The downsampling trick with Vuescan works with most all scanners no? To have done it here would have invalidated the comparison unless Ted had done it also with the MT.
what is the difference with your earlier posting where you did scan color and downsample in Vuescan? I don't understand the difference. You said in this thread:
"This is a two pass scan to allow 4800 dpi scanning of a color negative. The first pass is used to generate a raw (unprocessed) scanner file that is down sampled to 2400 dpi. This is done because the full size file is more than 2 gigs, which causes memory issues in Windows because processing the file can push past the 4 gig limit. Vuescan is then used to load the raw file for processing."
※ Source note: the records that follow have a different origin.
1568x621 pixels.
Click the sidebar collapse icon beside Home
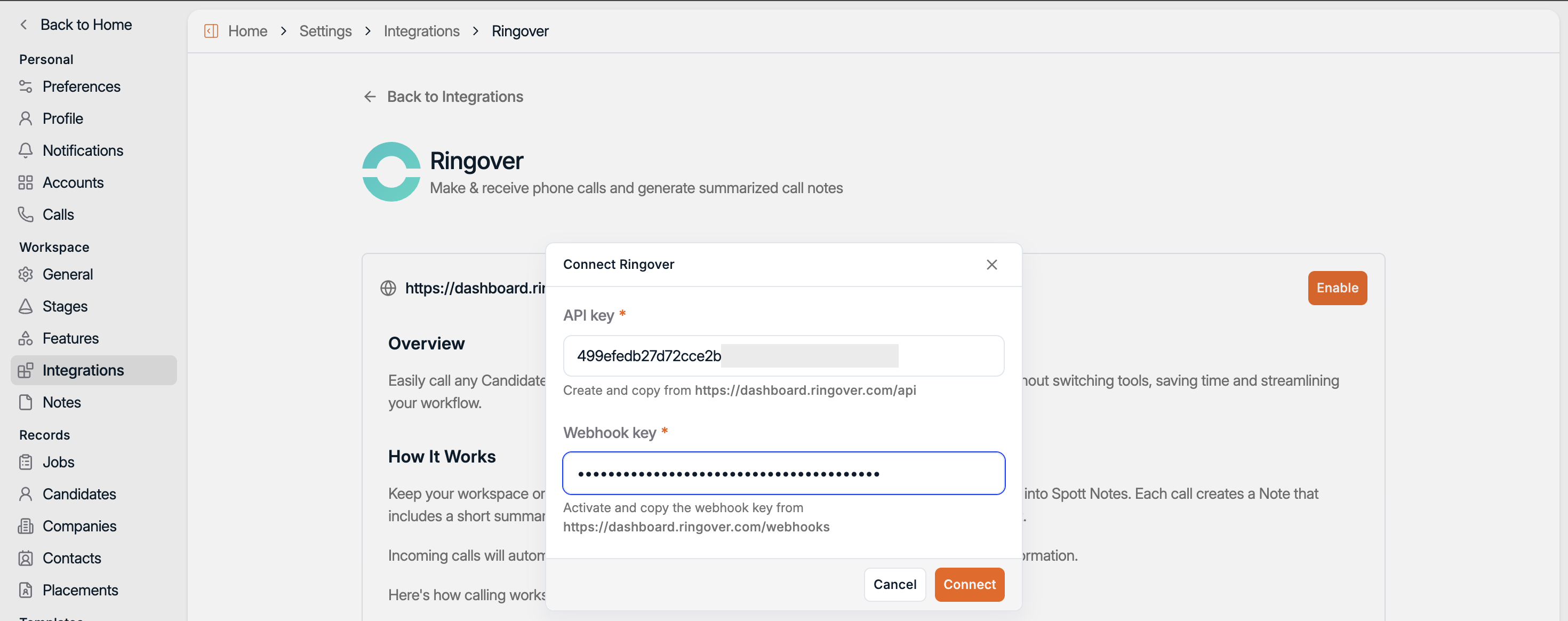(x=211, y=31)
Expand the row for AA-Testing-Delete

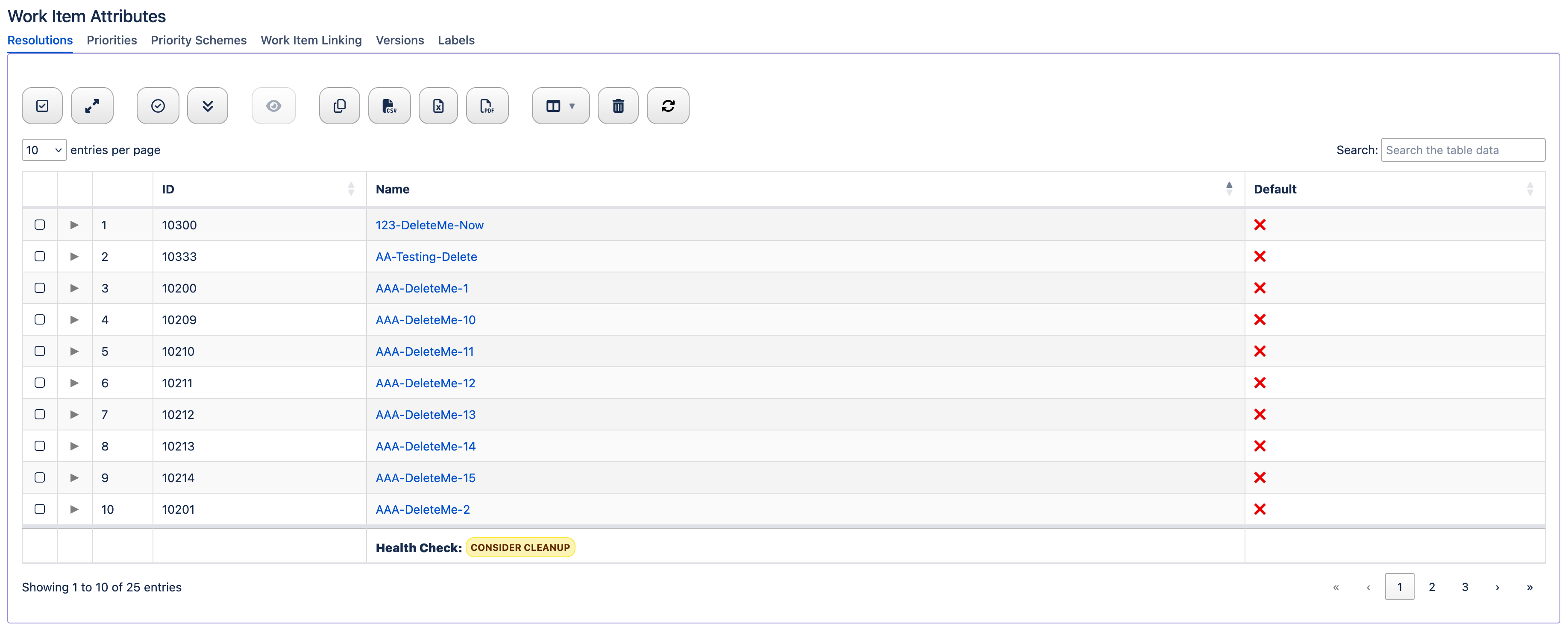[74, 256]
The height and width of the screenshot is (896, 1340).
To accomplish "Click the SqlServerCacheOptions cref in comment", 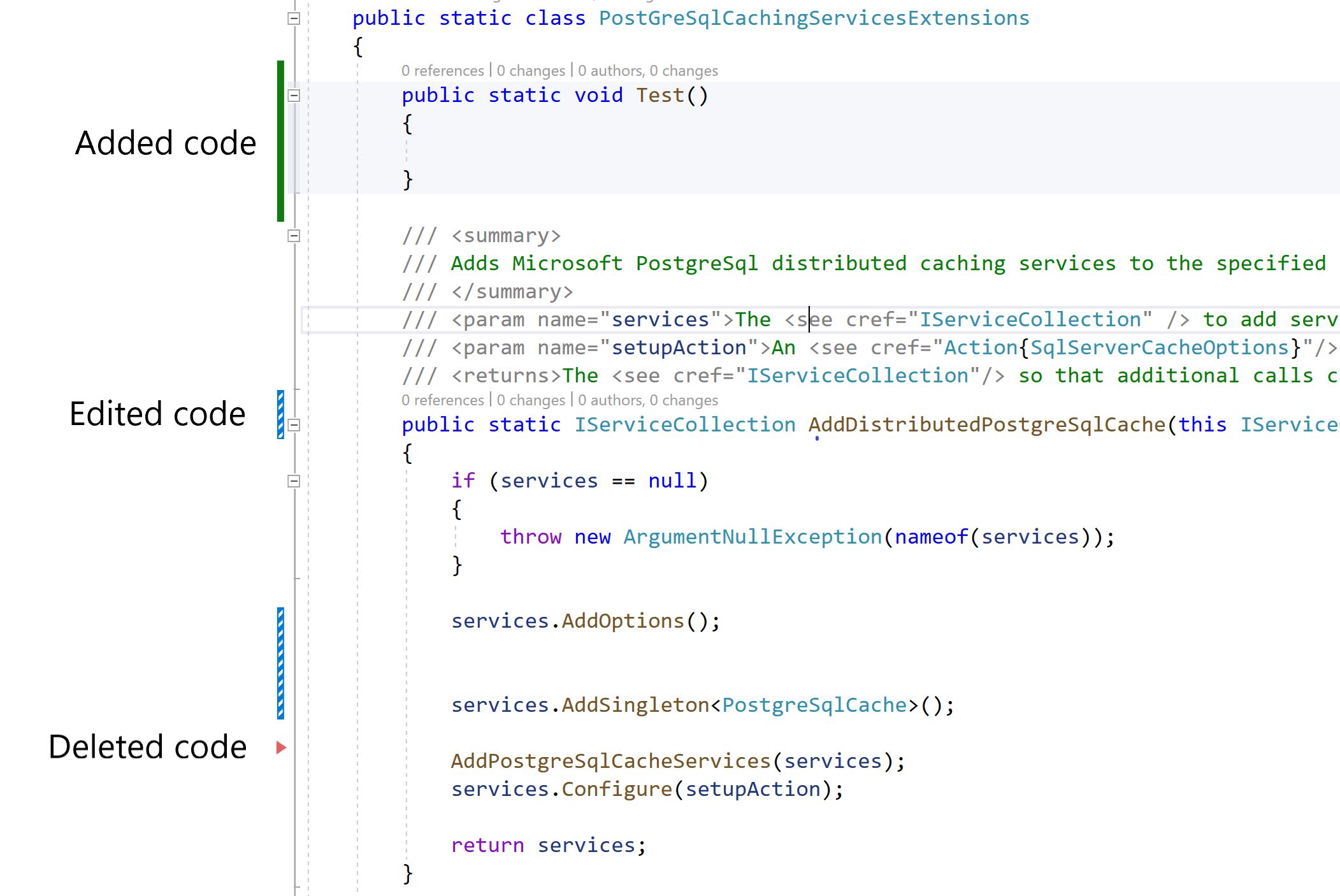I will pos(1160,347).
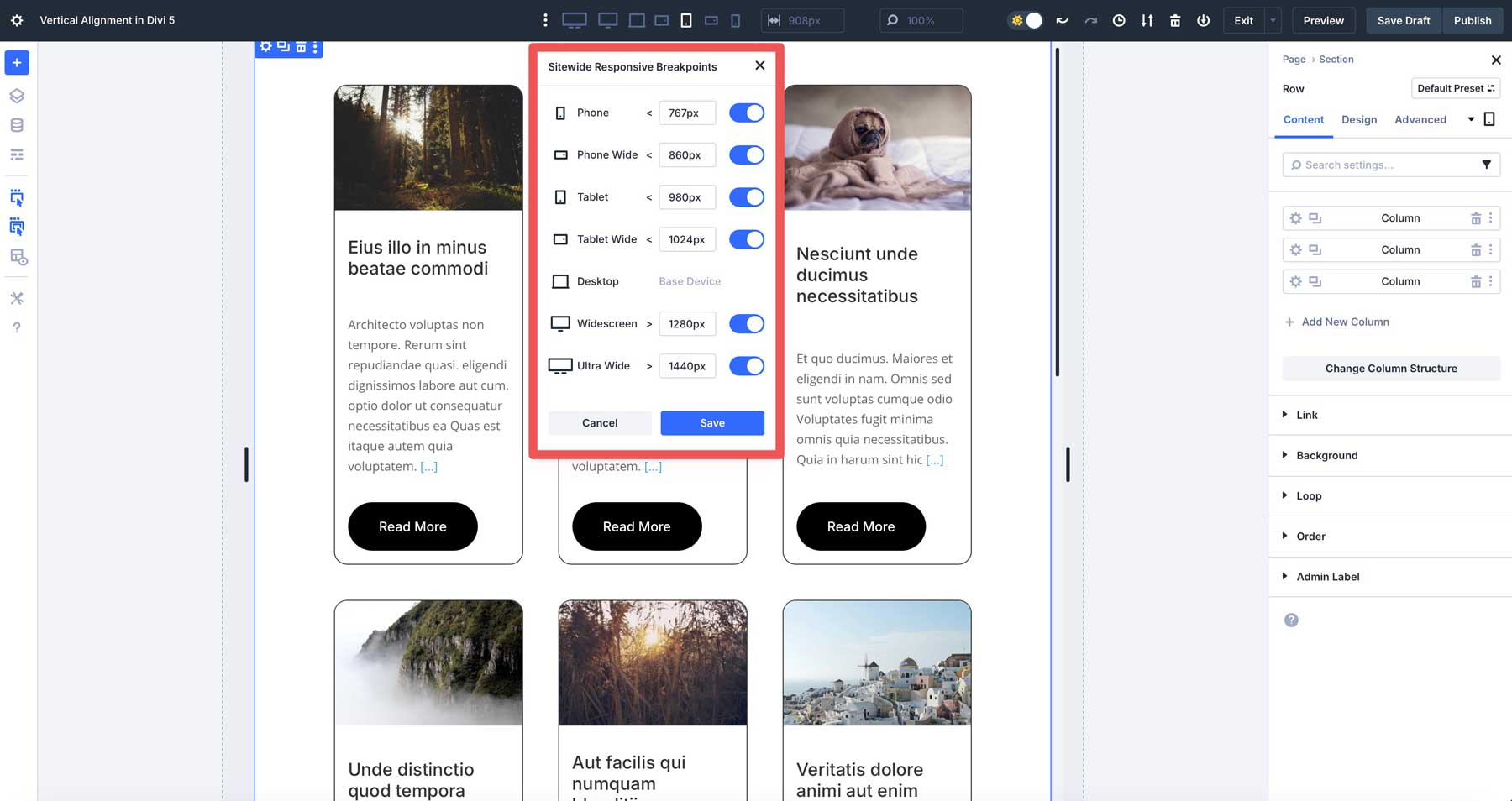Toggle the Ultra Wide breakpoint off

pos(746,366)
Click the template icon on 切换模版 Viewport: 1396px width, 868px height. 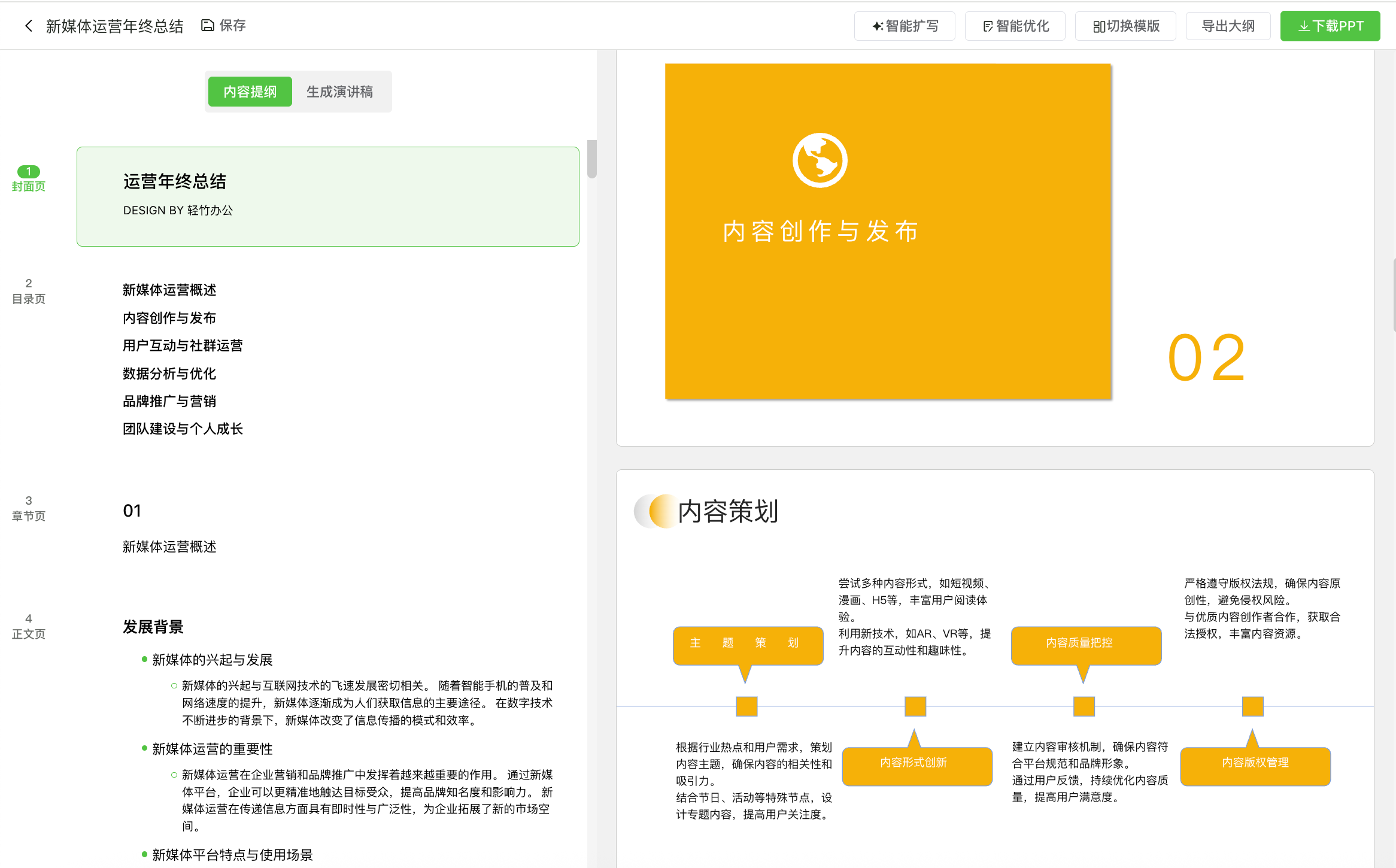point(1098,26)
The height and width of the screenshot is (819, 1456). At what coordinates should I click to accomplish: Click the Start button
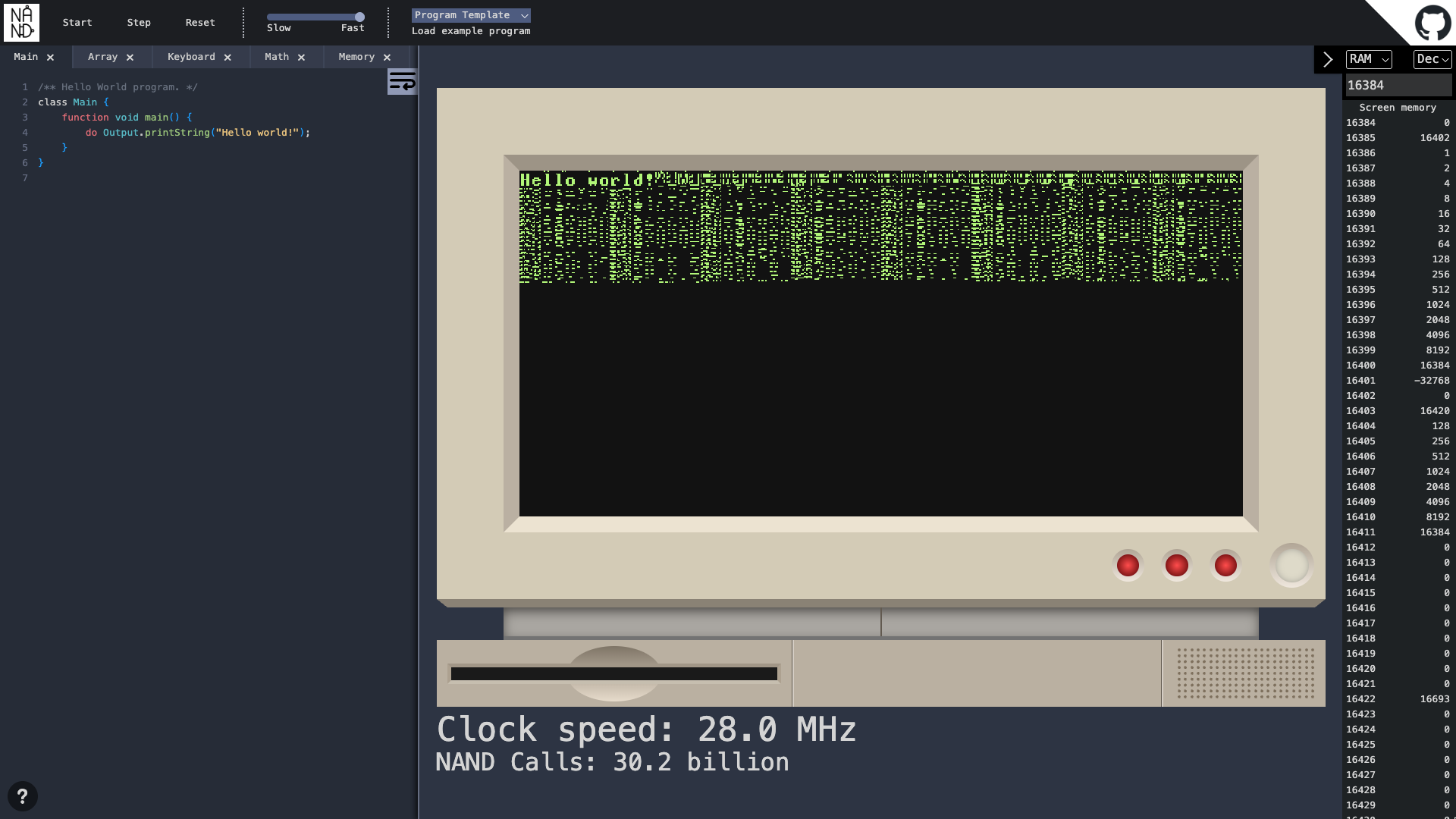(77, 23)
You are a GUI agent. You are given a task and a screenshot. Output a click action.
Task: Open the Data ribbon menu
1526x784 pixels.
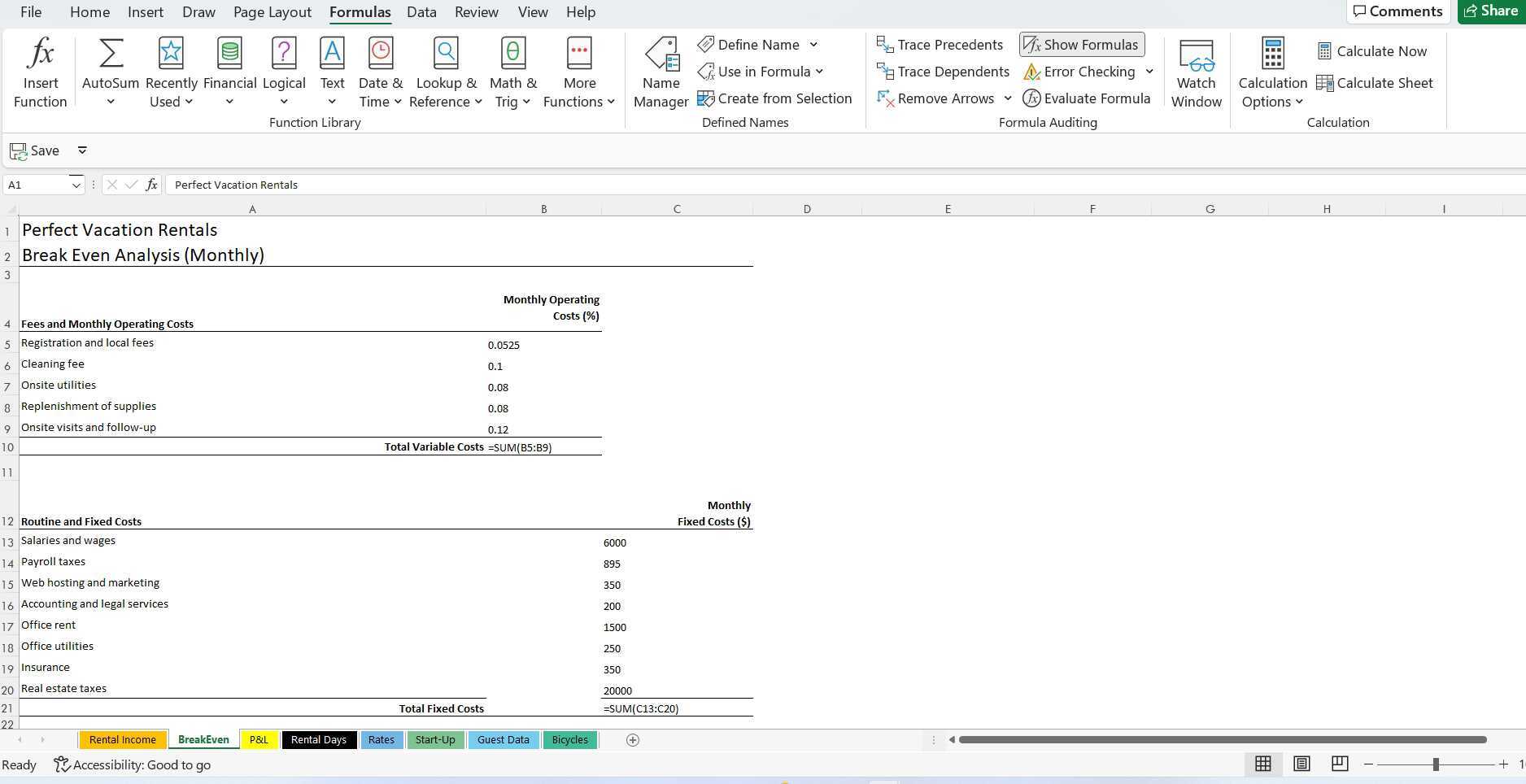pyautogui.click(x=421, y=11)
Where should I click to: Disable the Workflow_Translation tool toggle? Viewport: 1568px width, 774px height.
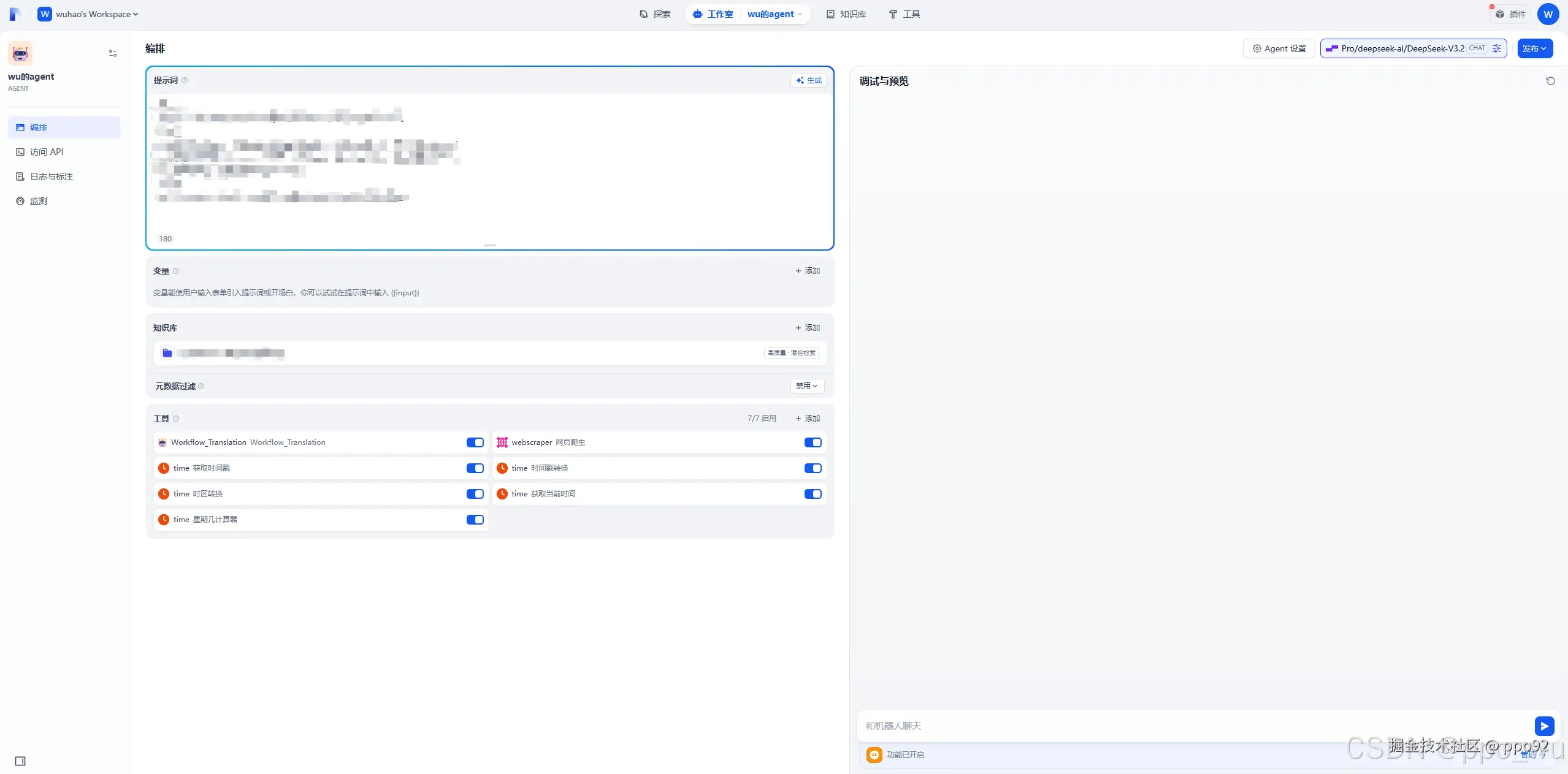[x=475, y=442]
The transparency was in the glassless holder. I agree that the noise is surprising and I didn't see it in my original scan. Leigh and I have been talking about possible causes one of which might have been that I had the auto AACO feature in Studio turned ON as opposed which was my intent and usual practice .... can't believe i made a stupid goof like tht but hey, I have made many worse ones in my time and there is no way now for me to reconstruct what happened. When the transparency comes back to me again, as it will to do some different scans, I will redo the the 1800f and we can then see if there was some significant 'opeator error in the now posted scan.
> what is the difference with your earlier posting where you did scan color and downsample in Vuescan?
In the earlier posting I was able to get the downsampling to work. At the moment the Windows memory management demons are giving me fits and I cannot get it to work. I do not think this is a Vuescan problem, but a software interaction problem from something else I have loaded which screwed up my virtual memory management.
You are right that it it would invalidate the comparison had I done it, but I think it helps the sharpness. (Maybe that is just my imagination.)
I am as surprised by the low noise as you are. It is about as good as any of the scanners. Given that I am not making huge enlargements, it may have more to do with why the prints look good than the resolution.
One other difference - I increased the spacing between the film and the bed of the scanner since I posted the first example to reduce the Newton's rings on some of my bowed negatives. That might have pushed me beyond optimum focus.
Ed that sounds very plausible. It looks to me like the edges are softer than the center which is what would happen in that scenario. I actually use the Canon 4x5 film holder in my Epson 4990. It is a little better made. I adapted the calibration slot to fit the 4990 and I added a few layers of black masking tape in the film track to "grab" the film so it doesn't sag.
The masking tape sounds like a good idea. A holder that would tension the film would really help. I am not willing to go to the wet mount kludges for the 9950, but I eagerly awaiting more info on the Epson 750 and its wet mounting support.
I am hoping that the initial reviews of the Epson 700/750 are confirmed. It would give us a clear and relatively affordable choice.
I will second that about the new Epson's. I look forward to the possibility of having a single adequate scanner instead of the three I have now.
I will add my hope's to those of others regarding the new Epsons. The improvements are going to have to come in the optics and the spacing/alignment of the film with the scanning array/optics and other. less obvious features such as stepping motors rather than the array itself which is the same basic design as that currently being used.